Tried and conclusively failed — kept here so they stay failed:

× ECC as emergent behavior — parity channels are not independently predictable. Parity must be a training objective. Built-in beats bolted-on.
× 9 attention heads — multi-head averaging dilutes the signal; single full coupling works.
× Eigenvalue sum as embedding — the scalar collapses to noise. Per-channel residues are the embedding.
× Hierarchy-ordered annealing — simultaneous training converges 2.69× faster than a sequential curriculum.
× AdaBoost over CRT models — bijectivity rotates all outputs at once; no local correction exists.
× Deeper per-channel nets — width beats depth inside a channel.
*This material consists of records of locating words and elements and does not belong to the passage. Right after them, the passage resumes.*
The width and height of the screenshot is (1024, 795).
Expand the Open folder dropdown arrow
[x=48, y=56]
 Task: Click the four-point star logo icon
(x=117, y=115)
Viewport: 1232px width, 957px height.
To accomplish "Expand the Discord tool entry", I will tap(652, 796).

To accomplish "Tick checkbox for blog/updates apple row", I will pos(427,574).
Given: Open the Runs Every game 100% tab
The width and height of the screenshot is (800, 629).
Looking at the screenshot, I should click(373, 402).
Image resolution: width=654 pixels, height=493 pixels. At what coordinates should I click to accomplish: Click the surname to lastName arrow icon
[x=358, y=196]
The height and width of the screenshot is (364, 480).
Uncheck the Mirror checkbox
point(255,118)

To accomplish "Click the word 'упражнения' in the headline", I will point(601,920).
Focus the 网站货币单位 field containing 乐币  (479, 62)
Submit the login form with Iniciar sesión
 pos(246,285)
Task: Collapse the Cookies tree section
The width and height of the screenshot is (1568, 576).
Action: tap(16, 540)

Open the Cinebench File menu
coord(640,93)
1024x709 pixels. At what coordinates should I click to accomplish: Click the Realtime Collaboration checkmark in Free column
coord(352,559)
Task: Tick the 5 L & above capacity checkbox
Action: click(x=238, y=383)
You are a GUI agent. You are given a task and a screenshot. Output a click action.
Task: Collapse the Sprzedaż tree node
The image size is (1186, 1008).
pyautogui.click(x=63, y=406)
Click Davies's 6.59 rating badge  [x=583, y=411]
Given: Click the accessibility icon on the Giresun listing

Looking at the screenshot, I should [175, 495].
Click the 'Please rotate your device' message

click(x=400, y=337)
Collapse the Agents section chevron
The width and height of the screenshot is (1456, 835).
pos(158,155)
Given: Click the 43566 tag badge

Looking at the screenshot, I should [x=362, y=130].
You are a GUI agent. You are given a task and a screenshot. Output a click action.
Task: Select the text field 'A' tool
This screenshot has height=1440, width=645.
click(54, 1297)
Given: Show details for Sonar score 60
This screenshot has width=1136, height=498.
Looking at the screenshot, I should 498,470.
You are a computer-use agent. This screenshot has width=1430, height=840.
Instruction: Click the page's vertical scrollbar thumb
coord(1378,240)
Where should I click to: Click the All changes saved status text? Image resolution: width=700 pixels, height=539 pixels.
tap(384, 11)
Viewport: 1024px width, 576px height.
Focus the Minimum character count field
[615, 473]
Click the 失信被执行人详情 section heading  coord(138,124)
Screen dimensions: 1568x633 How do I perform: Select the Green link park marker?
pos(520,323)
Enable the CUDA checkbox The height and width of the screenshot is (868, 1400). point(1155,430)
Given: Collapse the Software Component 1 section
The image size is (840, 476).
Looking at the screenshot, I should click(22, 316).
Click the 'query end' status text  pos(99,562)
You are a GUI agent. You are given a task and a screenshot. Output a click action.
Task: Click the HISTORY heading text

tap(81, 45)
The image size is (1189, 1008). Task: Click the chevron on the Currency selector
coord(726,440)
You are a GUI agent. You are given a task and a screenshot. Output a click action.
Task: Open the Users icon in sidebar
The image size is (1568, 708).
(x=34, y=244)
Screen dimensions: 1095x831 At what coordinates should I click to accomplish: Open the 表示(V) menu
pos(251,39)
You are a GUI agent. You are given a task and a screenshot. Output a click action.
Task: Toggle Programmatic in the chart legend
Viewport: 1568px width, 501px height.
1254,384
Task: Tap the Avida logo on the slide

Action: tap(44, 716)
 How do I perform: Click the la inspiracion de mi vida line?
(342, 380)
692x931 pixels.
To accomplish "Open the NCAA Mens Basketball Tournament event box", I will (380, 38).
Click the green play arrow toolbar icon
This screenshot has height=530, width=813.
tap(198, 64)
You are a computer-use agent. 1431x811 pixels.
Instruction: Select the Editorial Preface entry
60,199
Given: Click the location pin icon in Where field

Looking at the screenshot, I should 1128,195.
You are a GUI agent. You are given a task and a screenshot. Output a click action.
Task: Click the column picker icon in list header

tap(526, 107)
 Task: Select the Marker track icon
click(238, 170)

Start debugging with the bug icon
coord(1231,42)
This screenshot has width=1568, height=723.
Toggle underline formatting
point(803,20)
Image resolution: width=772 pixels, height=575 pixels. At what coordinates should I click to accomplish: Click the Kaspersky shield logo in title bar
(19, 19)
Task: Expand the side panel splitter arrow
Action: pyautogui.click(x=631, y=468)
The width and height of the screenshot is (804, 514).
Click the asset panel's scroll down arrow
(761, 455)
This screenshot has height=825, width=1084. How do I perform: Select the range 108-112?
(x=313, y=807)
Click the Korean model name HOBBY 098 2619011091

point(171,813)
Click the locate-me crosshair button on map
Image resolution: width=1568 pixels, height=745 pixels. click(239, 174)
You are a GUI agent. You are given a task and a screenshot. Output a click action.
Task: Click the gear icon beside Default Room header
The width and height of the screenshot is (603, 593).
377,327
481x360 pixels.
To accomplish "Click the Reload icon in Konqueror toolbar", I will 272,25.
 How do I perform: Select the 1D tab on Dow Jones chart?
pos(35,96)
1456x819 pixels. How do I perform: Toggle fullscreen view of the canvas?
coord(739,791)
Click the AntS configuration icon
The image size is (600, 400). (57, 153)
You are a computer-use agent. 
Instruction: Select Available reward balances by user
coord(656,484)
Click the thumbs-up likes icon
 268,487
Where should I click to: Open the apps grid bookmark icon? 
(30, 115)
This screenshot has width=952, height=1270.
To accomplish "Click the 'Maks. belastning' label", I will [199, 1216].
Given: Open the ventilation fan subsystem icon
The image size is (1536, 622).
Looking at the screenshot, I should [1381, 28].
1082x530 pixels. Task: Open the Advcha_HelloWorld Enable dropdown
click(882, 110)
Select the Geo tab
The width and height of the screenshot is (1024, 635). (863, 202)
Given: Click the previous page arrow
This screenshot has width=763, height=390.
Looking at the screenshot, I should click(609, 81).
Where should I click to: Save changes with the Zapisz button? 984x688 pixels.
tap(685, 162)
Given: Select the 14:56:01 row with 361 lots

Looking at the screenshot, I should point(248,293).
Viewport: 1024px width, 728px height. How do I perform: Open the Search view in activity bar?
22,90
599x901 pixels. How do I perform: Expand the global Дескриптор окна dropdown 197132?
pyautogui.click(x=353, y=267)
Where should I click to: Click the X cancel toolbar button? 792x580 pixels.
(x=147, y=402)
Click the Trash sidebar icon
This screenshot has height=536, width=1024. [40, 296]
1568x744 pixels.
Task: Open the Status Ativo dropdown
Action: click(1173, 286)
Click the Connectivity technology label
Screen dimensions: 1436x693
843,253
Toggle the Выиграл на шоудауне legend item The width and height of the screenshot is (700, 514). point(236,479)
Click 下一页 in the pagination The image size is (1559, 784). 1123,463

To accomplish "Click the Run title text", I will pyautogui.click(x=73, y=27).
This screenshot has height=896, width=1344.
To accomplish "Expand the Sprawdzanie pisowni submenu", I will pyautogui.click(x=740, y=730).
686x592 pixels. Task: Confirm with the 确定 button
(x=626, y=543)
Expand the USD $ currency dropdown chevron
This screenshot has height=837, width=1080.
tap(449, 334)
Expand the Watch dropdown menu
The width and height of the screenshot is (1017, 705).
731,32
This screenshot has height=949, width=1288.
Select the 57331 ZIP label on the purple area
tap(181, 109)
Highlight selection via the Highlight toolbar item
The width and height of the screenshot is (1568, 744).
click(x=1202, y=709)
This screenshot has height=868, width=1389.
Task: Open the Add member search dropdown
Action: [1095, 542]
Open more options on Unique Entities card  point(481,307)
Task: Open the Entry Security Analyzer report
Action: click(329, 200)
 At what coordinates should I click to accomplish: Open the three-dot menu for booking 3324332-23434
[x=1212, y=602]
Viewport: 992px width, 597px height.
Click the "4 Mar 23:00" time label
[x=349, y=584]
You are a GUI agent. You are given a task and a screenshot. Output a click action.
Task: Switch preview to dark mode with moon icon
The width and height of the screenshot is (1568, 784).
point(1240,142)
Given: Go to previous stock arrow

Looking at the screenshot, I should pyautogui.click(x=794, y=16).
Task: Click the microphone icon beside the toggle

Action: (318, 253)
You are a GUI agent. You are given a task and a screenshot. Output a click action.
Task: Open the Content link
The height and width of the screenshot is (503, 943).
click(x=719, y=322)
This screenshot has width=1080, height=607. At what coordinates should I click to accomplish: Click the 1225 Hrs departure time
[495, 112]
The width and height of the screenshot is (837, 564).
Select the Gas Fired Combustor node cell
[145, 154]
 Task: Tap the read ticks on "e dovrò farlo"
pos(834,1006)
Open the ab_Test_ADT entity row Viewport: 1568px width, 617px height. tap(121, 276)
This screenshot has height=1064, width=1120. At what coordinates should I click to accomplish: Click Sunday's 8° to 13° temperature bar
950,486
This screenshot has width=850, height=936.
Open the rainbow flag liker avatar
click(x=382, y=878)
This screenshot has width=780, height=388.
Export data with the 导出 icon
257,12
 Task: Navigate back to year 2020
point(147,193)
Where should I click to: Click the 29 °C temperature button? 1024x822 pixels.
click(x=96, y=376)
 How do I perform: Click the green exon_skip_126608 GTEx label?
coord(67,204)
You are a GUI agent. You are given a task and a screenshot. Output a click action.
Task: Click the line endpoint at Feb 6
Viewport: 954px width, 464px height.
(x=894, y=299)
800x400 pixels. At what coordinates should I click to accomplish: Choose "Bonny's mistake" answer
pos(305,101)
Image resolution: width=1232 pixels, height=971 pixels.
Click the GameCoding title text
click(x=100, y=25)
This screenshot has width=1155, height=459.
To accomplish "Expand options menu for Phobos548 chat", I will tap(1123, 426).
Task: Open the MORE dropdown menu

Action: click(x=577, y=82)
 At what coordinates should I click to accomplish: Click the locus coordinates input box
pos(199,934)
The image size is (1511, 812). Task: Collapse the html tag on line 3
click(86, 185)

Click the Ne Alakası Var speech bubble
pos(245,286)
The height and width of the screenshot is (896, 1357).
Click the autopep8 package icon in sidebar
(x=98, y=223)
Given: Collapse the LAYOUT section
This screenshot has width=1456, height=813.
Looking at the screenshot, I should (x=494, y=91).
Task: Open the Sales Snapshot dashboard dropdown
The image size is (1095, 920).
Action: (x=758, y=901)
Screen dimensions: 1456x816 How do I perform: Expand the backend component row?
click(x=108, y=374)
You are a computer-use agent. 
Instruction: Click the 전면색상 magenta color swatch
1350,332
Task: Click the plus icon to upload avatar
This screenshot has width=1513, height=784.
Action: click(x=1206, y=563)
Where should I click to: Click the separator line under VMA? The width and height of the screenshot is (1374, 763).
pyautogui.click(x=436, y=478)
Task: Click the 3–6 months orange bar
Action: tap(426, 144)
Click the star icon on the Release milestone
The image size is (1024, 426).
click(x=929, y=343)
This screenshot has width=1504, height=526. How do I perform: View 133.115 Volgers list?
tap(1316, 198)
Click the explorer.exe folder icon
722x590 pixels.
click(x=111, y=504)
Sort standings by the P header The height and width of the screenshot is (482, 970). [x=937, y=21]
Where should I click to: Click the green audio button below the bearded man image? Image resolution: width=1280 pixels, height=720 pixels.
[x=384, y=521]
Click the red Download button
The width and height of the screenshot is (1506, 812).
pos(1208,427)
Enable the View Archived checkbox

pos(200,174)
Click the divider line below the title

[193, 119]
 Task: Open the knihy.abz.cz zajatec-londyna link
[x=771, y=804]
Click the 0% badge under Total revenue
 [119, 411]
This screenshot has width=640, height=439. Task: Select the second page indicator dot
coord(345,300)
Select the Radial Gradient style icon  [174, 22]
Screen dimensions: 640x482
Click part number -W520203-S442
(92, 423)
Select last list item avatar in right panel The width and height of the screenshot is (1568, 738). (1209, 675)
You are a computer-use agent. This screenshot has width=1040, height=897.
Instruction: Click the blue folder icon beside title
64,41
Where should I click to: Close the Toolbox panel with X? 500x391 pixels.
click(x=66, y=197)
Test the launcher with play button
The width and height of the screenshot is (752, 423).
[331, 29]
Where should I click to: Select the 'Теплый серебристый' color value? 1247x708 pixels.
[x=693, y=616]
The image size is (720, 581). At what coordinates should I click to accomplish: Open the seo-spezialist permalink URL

CRT decomposition is a structural technique, not a silver bullet. At character-level vocabulary it costs more output parameters than a monolithic head; at V = 1,000 it has 17× fewer, but the monolithic model still converges faster (all per-channel predictions must agree, so errors compound). The durable value is the syndrome: free error detection that no monolithic architecture has.

Platform comparison

Same ring arithmetic, three substrates:

GPU
357M ops/s (batch of 1M, earlier-era kernels)
FPGA
27M ops/s observed (1 check/cycle at the 27 MHz board clock)
ESP32
~2K ops/s interpreted; ~74K compiled (measured on-board)

The FPGA is the proof engine (exhaustive verification in silicon), the GPU the batch engine, the ESP32 the radio mesh node — throughput was never its job.